[Quoted text]
· · ·

Yesterday, they posted another installment, with the primary argument being that since "parents" (or variants) are not to be found anywhere in the text of 14A, one simply cannot consider them in any way. Of course, this runs into the typical difficulties if you've read the case history. I won't go through this post in detail either. Suffice to say, this one doesn't talk at all about Indians; they address that case in other posts, and, well, it leaves something to be desired, for sure. But I guess I'll just let their glaring lack of addressing it here speak for itself.
What stuck out to me was this section, addressing the other categories that pose difficulties for their position:
I didn't want to spend the time to copy over their links, so click through if you want to read them. What stood out to me was that their only case link was to, wait for it... Schooner! Of course they're appealing to the framework and theory of Schooner! That's the case that elucidated a framework and theory for how to think about the principles of sovereignty, allegiance, license, and jurisdiction. They even pull what is perhaps one of the most confusing examples from the case - when a sovereign, himself/herself, were to enter the US.
Of course, they don't talk about Schooner's discussion about the case in which a foreign sovereign entered the US without the consent of the US. Nor do they actually work through the rest of the framework and theory that Schooner put in place. They want the Full Schooner, but they don't want to take it seriously! They don't want to actually read through the case and engage with how the opinion says the framework applies to various specific situations. They just want to pull very specific pieces and then form their own, different, theory to wrap around it. It's just so glaring now, every time I see someone write on this topic. I can't unsee it.
Goddamnit, these people have no business discussing the laws of my country.
That's because they don't want to be sent back where they came from. It's all motivated reasoning, all the way down, but the truth is just like last time the foreign born population crested 15%, there's a backlash coming, and this is laying groundwork to salvage some of what will be lost.
That is a new low. I mean, even our resident antisemites will rarely dismiss an argument outright for being made by a Jew. I mean, I am a Kraut and I still reserve the right to have opinions on every legal system between the US constitution and Sharia law.

· · ·

[Given data]
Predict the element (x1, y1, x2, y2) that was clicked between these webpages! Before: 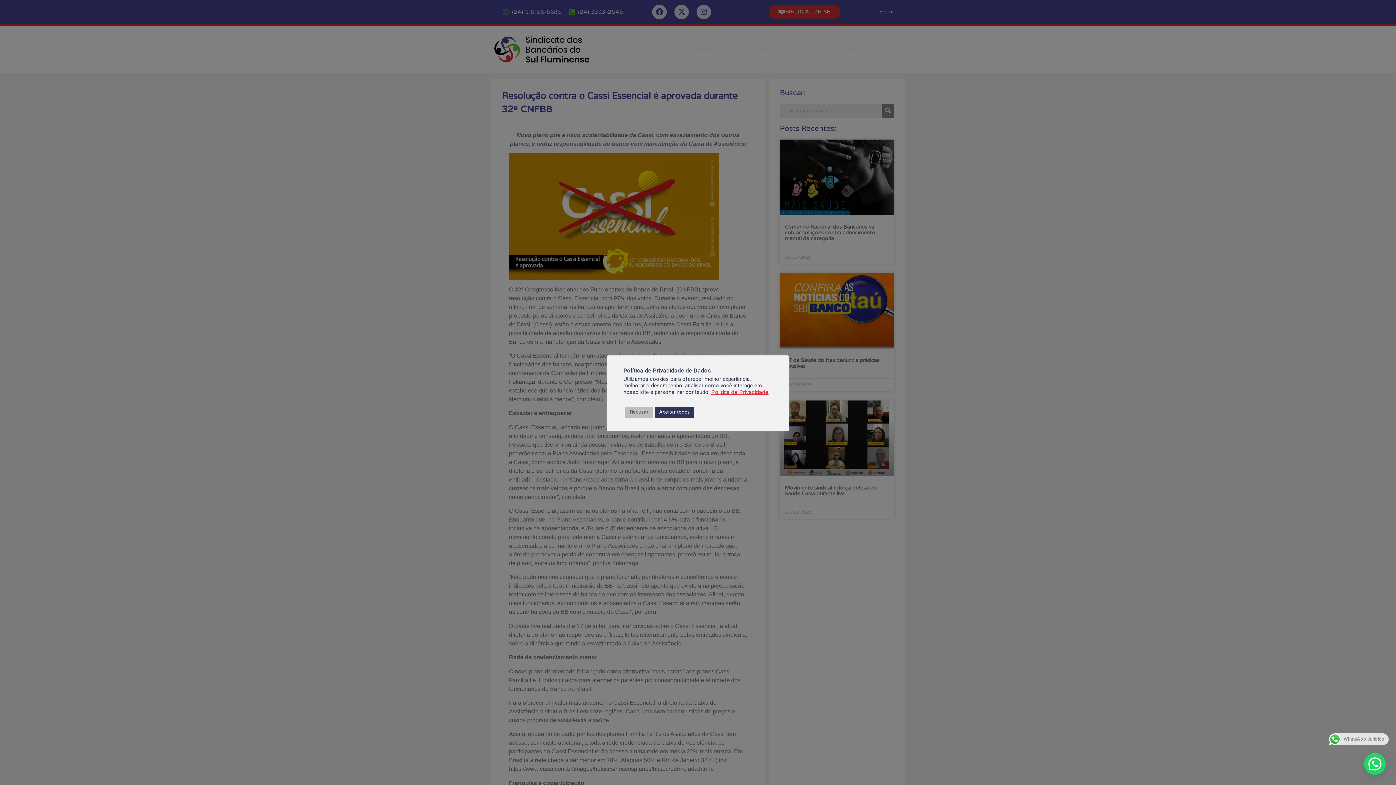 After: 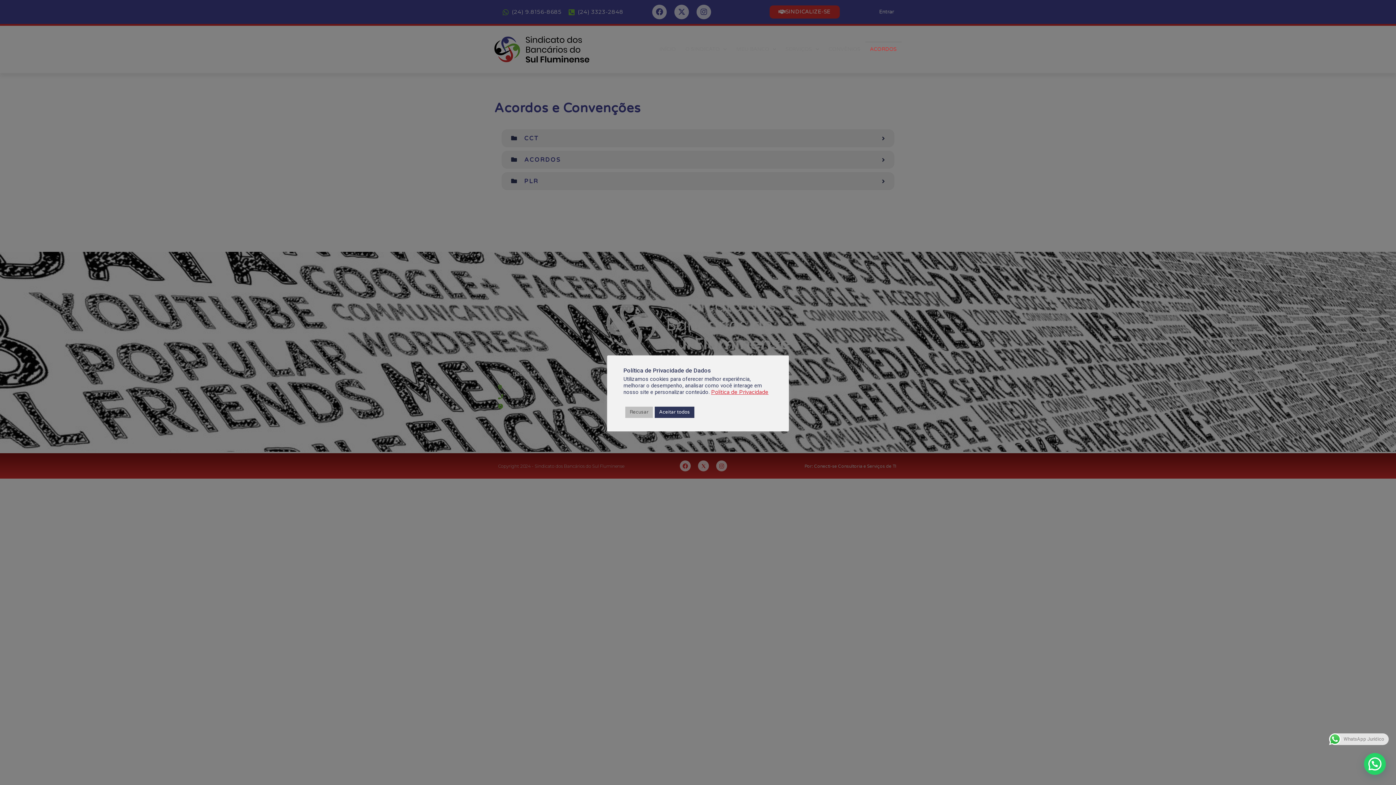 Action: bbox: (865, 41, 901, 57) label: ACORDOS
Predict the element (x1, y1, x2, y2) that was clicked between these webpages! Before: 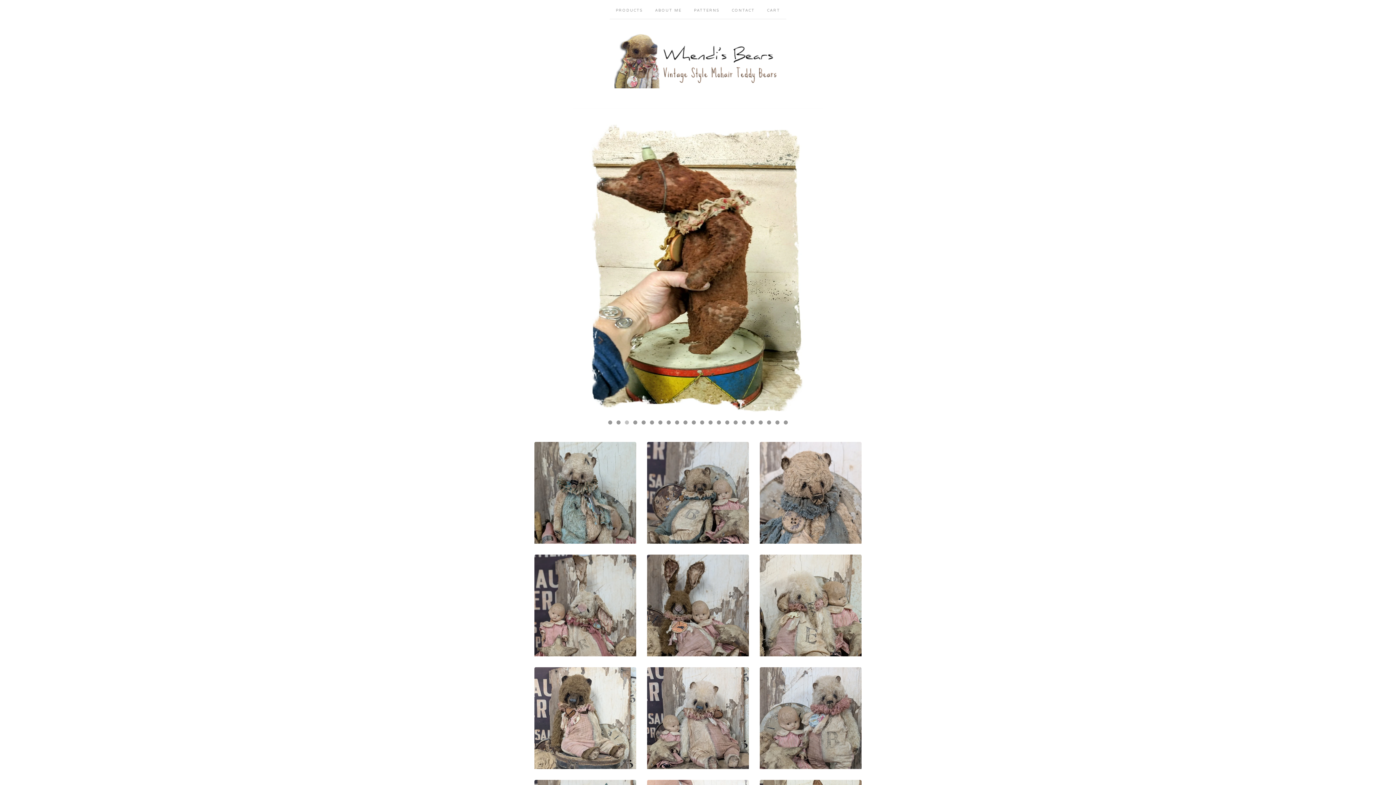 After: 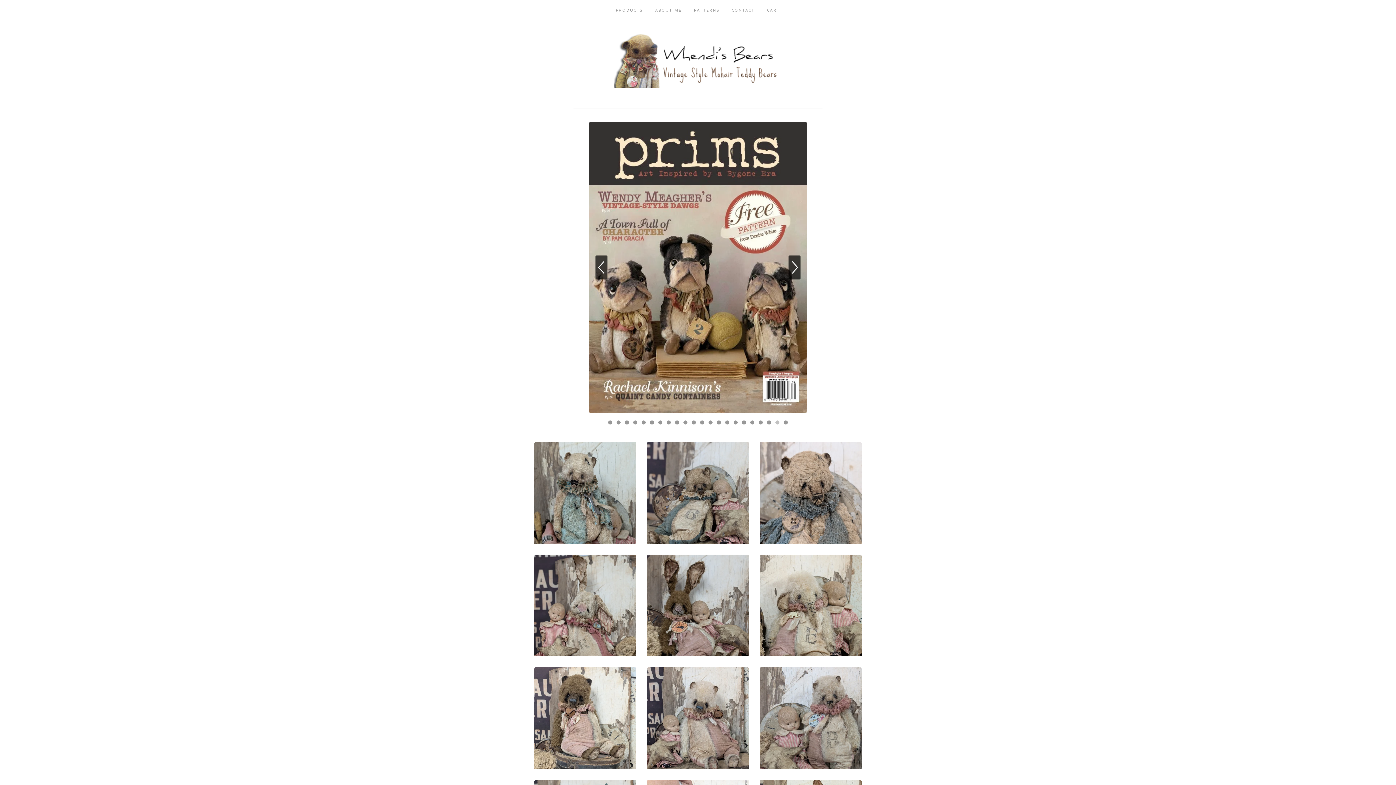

· · ·

[Challenge 1] Give again the part of the Schooner discussion from "Of course, they" to "of my country.".
[Challenge 2] In the Schooner discussion, what word (or its variants) is said not to appear anywhere in the text of 14A?
[Challenge 3] List the principles that, according to the Schooner discussion, the Schooner case gave a framework for thinking about.
These lines have nothing to do with the Schooner discussion.

[Full response 1]
Of course, they don't talk about Schooner's discussion about the case in which a foreign sovereign entered the US without the consent of the US. Nor do they actually work through the rest of the framework and theory that Schooner put in place. They want the Full Schooner, but they don't want to take it seriously! They don't want to actually read through the case and engage with how the opinion says the framework applies to various specific situations. They just want to pull very specific pieces and then form their own, different, theory to wrap around it. It's just so glaring now, every time I see someone write on this topic. I can't unsee it.
Goddamnit, these people have no business discussing the laws of my country.

[Full response 2] "Parents."

[Full response 3] Sovereignty, allegiance, license, jurisdiction